Top 10 things to do when starting an allotment



It’s official – starting an allotment is officially hip!

Starting an allotment can be quite a daunting hobby to take on – but very rewarding at the same time.  Here are top 10 things to do that will help you hit the ground running when you take on an allotment

1. Make space for a compost heap at your allotment

If your plot is overgrown, or just needs a good weed and a dig over – make a space in the corner, or wherever suits for all of the debris to go. In a years time or so, you can re-use this as a soil conditioner.

If you’re into no dig gardening, this is also essential.


2. Work out room for a shed

A little shed is a great place to keep a few bits and pieces secure, and somewhere to duck into when the heavens open.

3. Get into the habit of recycling as much as possible

You’ll be amazed at what you can recycle in your home to use at your allotment, plastic milk bottles, ice cream box containers, vegetable peelings, soft drink bottles, jars – the list goes on!


4. Create an Ebay account

Ebay, a great place to get hold of old tools, mowers’ and strimmers’ at the fraction of the price.

5. Locate your local pound shop

Poundshops are the allotmenteer’s friend, a good place to get cheap supplies like string, gloves, labels and pens – as well as seeds and potatoes.  Each for the kingly sum of a pound.


6. Plant potatoes

Potatoes are a great thing to plant and the easiest when you’re starting off.  When you come to harvest you’re also giving the ground a good dig over and you’ll inevitably dig out any tap roots and get rid of any other nasties in the process.

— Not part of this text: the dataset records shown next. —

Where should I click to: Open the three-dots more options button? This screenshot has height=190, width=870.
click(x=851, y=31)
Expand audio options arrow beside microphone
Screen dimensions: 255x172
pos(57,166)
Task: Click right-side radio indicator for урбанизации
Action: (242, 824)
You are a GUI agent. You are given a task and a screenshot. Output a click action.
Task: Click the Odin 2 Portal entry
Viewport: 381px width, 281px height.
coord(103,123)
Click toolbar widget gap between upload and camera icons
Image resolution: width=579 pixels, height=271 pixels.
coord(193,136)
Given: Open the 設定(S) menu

7. Take note of any trees on/near your plot

Trees bring great amounts of wildlife to your area, but they can also sap the ground of any water during the summer months, meaning some plants won’t grow to their full potential.  Perhaps it’s a good place to set up a deck chair or two.


8. Use the first year as a test year

When starting a plot you have to take into account natural elements that are out of your control, for example where the sun rises and sets, where the wind blows and generally which areas are best suited for what crops.. Which takes me onto my next point…

Use the first year as a test year

9. Set your expectations low

The first year of starting an allotment is always trial and error, so don’t be put off if things don’t exactly go to plan – the point is, you’re giving it a go!

Set your expectations low

10. Have fun!

All said and done, having an allotment can be great fun.  You’ll exercise, eat well and this will enhance your lifestyle immensely. Take things at your own pace and you’ll see great rewards.